L'Église aide toujours les migrants en collaboration avec certaines organisations internationales et philanthropiques, car nous sommes l'une des rares institutions à nous préoccuper des migrants et des personnes les plus démunies. Il faut dire que le territoire de notre diocèse est l'un des lieux par lesquels des milliers et des milliers de migrants quittent le pays.
C'est pourquoi, dans certaines paroisses situées le long du chemin, ont été créées ce que nous appelons des "maisons refuges", c'est-à-dire des lieux où les migrants peuvent se reposer après avoir marché pendant des jours, dormir, passer la nuit, se doucher, manger et recevoir des soins adéquats. Nous avons deux "refuges" dans la zone frontalière avec la Colombie et deux autres dans la zone située entre l'État de Táchira et Caracas. Mais aussi dans toutes les paroisses de la région, des équipes ont été organisées pour aider les migrants. C'est une situation très douloureuse qui mérite l'attention de tous.
Et là, je partage une anecdote : la paroisse de San Antonio del Táchira est située dans un quartier très pauvre où les gens peuvent passer "officieusement" en Colombie. Les gens qui y vivent sont très pauvres et pourtant la communauté ecclésiale de base s'est organisée pour nourrir les migrants qui passent dans la région. Cela signifie que l'option pour les pauvres vient aussi "des pauvres" et que ce sont peut-être eux qui aident le plus et le mieux les nécessiteux.
Enfin, Monseigneur, au Venezuela les cas de Covid sont en augmentation ainsi que le nombre de décès : ce sont des personnes qui ne sont pas à blâmer du fait que les gouvernants ne sont pas d'accord pour garantir la santé publique. Quel est le message de l'Église face à cette situation d'injustice sociale ?
Il existe deux types de messages. D'une part, il y a le message oral que nous donnons avec nos paroles et notre prédication. D'autre part, suivant les indications de l'Évangile et des enseignements du Pape François, il y a le message de proximité avec les gens. Nous avons appris (de plus en plus chaque jour) que l'Évangile est prêché, non seulement depuis les chaires et les autels, mais au milieu du peuple. Pour cela nous avons l'inspiration de l'Incarnation du Seigneur : Il nous a donné cet exemple, Il s'est fait homme et a tout partagé avec nous, étant égal à nous sauf dans le péché.

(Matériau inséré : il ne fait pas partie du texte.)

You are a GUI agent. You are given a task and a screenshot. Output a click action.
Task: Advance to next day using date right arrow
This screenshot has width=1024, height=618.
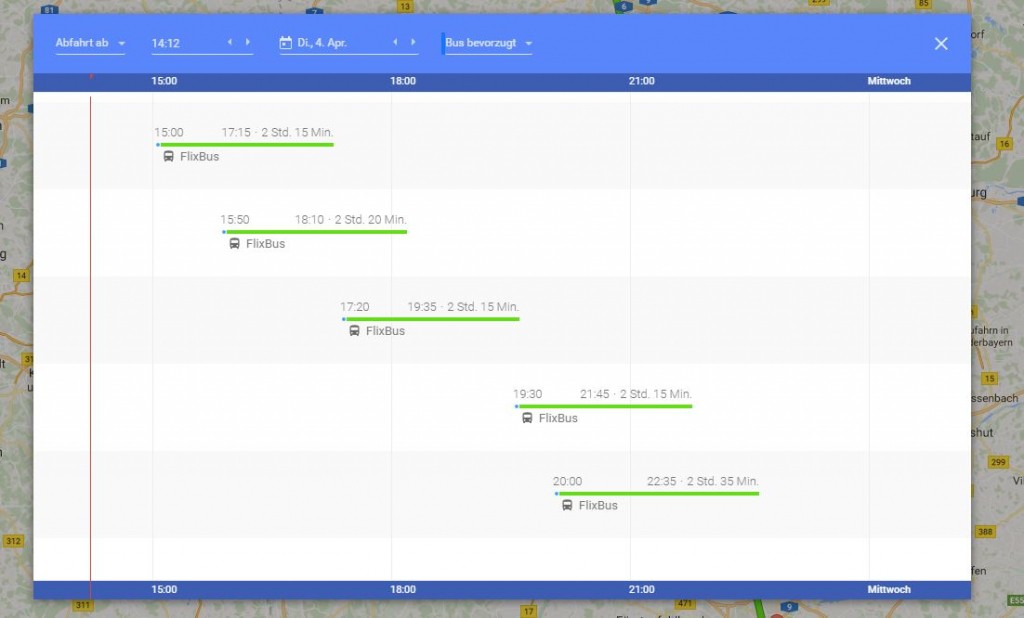point(412,42)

Par conséquent, la première voix de l'Église dans cette situation d'injustice sociale est celle de la proximité, de l'accompagnement et de la solidarité, en veillant à ce que la voix de ces personnes qui souffrent soit entendue, même si cela implique parfois de recevoir des critiques. Dans notre diocèse, la meilleure voix est celle de la proximité et de l'accompagnement des personnes avec des gestes concrets de charité et de dignité humaine.